» To do
The entries below are to be written out again without alteration.

» Supplied material
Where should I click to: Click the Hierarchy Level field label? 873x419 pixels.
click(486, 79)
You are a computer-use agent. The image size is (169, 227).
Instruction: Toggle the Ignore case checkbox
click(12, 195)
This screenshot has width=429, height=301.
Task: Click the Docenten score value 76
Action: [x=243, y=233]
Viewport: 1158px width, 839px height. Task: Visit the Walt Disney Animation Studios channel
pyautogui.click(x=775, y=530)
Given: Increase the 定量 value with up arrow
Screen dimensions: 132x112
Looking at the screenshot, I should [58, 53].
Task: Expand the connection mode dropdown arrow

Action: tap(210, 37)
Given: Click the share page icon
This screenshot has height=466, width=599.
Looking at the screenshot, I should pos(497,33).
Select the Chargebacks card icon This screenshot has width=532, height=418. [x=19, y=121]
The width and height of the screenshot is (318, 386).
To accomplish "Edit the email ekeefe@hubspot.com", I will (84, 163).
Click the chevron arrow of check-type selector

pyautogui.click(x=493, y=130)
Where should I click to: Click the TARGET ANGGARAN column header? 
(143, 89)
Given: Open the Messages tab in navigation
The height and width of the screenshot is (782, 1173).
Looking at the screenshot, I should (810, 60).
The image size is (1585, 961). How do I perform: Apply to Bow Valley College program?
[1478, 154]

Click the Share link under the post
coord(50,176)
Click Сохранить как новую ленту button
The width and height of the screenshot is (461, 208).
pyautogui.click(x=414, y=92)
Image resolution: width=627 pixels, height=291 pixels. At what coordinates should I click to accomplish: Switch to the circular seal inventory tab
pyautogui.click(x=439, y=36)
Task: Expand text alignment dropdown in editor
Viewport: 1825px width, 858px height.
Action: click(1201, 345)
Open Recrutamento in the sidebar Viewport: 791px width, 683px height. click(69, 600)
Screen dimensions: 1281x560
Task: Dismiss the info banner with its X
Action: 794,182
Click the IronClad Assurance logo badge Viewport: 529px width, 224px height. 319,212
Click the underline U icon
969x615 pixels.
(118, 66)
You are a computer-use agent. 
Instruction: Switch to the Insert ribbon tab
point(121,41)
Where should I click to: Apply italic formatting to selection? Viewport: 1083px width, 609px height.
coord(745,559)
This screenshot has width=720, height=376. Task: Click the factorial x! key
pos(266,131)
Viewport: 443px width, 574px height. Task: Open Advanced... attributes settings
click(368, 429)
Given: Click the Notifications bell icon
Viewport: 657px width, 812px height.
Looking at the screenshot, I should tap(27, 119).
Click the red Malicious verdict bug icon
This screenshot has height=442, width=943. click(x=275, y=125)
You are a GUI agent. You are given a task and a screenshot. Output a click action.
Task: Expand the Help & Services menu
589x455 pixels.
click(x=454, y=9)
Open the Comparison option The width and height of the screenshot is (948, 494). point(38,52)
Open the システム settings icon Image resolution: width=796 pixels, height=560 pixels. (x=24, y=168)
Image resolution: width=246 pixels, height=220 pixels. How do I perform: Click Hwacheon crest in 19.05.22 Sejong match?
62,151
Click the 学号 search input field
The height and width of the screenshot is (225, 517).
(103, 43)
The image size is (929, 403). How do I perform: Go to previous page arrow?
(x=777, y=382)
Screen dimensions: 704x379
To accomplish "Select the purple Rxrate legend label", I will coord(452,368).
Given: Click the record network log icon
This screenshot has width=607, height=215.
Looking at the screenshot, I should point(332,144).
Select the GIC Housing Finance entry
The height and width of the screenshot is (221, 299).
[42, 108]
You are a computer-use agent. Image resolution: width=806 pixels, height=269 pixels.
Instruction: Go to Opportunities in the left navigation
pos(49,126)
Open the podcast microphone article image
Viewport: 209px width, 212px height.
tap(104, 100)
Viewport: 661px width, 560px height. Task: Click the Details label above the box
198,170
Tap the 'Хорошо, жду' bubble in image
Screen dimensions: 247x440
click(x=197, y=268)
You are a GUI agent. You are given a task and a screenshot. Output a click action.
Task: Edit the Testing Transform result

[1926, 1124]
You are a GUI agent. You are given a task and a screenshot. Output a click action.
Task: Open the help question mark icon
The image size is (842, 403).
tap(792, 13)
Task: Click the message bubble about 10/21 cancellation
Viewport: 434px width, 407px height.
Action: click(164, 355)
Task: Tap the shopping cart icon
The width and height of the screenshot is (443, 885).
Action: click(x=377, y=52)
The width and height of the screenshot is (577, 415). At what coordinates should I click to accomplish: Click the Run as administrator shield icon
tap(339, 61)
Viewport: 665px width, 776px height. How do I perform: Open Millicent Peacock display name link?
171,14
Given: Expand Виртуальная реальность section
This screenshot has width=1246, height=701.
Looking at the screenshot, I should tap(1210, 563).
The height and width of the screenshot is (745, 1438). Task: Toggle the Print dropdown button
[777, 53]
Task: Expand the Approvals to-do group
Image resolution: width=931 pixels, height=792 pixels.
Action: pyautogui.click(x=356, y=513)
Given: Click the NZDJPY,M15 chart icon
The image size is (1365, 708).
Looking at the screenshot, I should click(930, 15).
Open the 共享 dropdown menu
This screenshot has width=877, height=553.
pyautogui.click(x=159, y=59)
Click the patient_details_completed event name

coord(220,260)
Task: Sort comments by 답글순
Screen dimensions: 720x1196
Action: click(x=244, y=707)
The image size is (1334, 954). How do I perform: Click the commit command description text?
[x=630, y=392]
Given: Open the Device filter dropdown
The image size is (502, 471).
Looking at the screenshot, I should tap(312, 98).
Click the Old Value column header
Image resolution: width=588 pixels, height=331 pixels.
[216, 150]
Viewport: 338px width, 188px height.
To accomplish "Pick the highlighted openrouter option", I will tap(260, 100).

» Exercise result
Where should I click to: Click the Hierarchy Level field label? 873x419 pixels.
click(486, 79)
You are a computer-use agent. The image size is (169, 227).
Instruction: Toggle the Ignore case checkbox
click(12, 195)
This screenshot has width=429, height=301.
Task: Click the Docenten score value 76
Action: [x=243, y=233]
Viewport: 1158px width, 839px height. Task: Visit the Walt Disney Animation Studios channel
pyautogui.click(x=775, y=530)
Given: Increase the 定量 value with up arrow
Screen dimensions: 132x112
Looking at the screenshot, I should [58, 53].
Task: Expand the connection mode dropdown arrow

Action: tap(210, 37)
Given: Click the share page icon
This screenshot has height=466, width=599.
Looking at the screenshot, I should pos(497,33).
Select the Chargebacks card icon This screenshot has width=532, height=418. [x=19, y=121]
The width and height of the screenshot is (318, 386).
To accomplish "Edit the email ekeefe@hubspot.com", I will (84, 163).
Click the chevron arrow of check-type selector

pyautogui.click(x=493, y=130)
Where should I click to: Click the TARGET ANGGARAN column header? 
(143, 89)
Given: Open the Messages tab in navigation
The height and width of the screenshot is (782, 1173).
Looking at the screenshot, I should (810, 60).
The image size is (1585, 961). How do I perform: Apply to Bow Valley College program?
[1478, 154]

Click the Share link under the post
coord(50,176)
Click Сохранить как новую ленту button
The width and height of the screenshot is (461, 208).
pyautogui.click(x=414, y=92)
Image resolution: width=627 pixels, height=291 pixels. At what coordinates should I click to accomplish: Switch to the circular seal inventory tab
pyautogui.click(x=439, y=36)
Task: Expand text alignment dropdown in editor
Viewport: 1825px width, 858px height.
Action: click(1201, 345)
Open Recrutamento in the sidebar Viewport: 791px width, 683px height. click(69, 600)
Screen dimensions: 1281x560
Task: Dismiss the info banner with its X
Action: 794,182
Click the IronClad Assurance logo badge Viewport: 529px width, 224px height. 319,212
Click the underline U icon
969x615 pixels.
(118, 66)
You are a computer-use agent. 
Instruction: Switch to the Insert ribbon tab
point(121,41)
Where should I click to: Apply italic formatting to selection? Viewport: 1083px width, 609px height.
coord(745,559)
This screenshot has width=720, height=376. Task: Click the factorial x! key
pos(266,131)
Viewport: 443px width, 574px height. Task: Open Advanced... attributes settings
click(368, 429)
Given: Click the Notifications bell icon
Viewport: 657px width, 812px height.
Looking at the screenshot, I should tap(27, 119).
Click the red Malicious verdict bug icon
This screenshot has height=442, width=943. click(x=275, y=125)
You are a GUI agent. You are given a task and a screenshot. Output a click action.
Task: Expand the Help & Services menu
589x455 pixels.
click(x=454, y=9)
Open the Comparison option The width and height of the screenshot is (948, 494). point(38,52)
Open the システム settings icon Image resolution: width=796 pixels, height=560 pixels. (x=24, y=168)
Image resolution: width=246 pixels, height=220 pixels. How do I perform: Click Hwacheon crest in 19.05.22 Sejong match?
62,151
Click the 学号 search input field
The height and width of the screenshot is (225, 517).
(103, 43)
The image size is (929, 403). How do I perform: Go to previous page arrow?
(x=777, y=382)
Screen dimensions: 704x379
To accomplish "Select the purple Rxrate legend label", I will coord(452,368).
Given: Click the record network log icon
This screenshot has width=607, height=215.
Looking at the screenshot, I should point(332,144).
Select the GIC Housing Finance entry
The height and width of the screenshot is (221, 299).
[42, 108]
You are a computer-use agent. Image resolution: width=806 pixels, height=269 pixels.
Instruction: Go to Opportunities in the left navigation
pos(49,126)
Open the podcast microphone article image
Viewport: 209px width, 212px height.
tap(104, 100)
Viewport: 661px width, 560px height. Task: Click the Details label above the box
198,170
Tap the 'Хорошо, жду' bubble in image
Screen dimensions: 247x440
click(x=197, y=268)
You are a GUI agent. You are given a task and a screenshot. Output a click action.
Task: Edit the Testing Transform result

[1926, 1124]
You are a GUI agent. You are given a task and a screenshot. Output a click action.
Task: Open the help question mark icon
The image size is (842, 403).
tap(792, 13)
Task: Click the message bubble about 10/21 cancellation
Viewport: 434px width, 407px height.
Action: click(164, 355)
Task: Tap the shopping cart icon
The width and height of the screenshot is (443, 885).
Action: click(x=377, y=52)
The width and height of the screenshot is (577, 415). At what coordinates should I click to accomplish: Click the Run as administrator shield icon
tap(339, 61)
Viewport: 665px width, 776px height. How do I perform: Open Millicent Peacock display name link?
171,14
Given: Expand Виртуальная реальность section
This screenshot has width=1246, height=701.
Looking at the screenshot, I should tap(1210, 563).
The height and width of the screenshot is (745, 1438). Task: Toggle the Print dropdown button
[777, 53]
Task: Expand the Approvals to-do group
Image resolution: width=931 pixels, height=792 pixels.
Action: pyautogui.click(x=356, y=513)
Given: Click the NZDJPY,M15 chart icon
The image size is (1365, 708).
Looking at the screenshot, I should click(930, 15).
Open the 共享 dropdown menu
This screenshot has width=877, height=553.
pyautogui.click(x=159, y=59)
Click the patient_details_completed event name

coord(220,260)
Task: Sort comments by 답글순
Screen dimensions: 720x1196
Action: click(x=244, y=707)
The image size is (1334, 954). How do I perform: Click the commit command description text?
[x=630, y=392]
Given: Open the Device filter dropdown
The image size is (502, 471).
Looking at the screenshot, I should tap(312, 98).
Click the Old Value column header
Image resolution: width=588 pixels, height=331 pixels.
[216, 150]
Viewport: 338px width, 188px height.
To accomplish "Pick the highlighted openrouter option", I will tap(260, 100).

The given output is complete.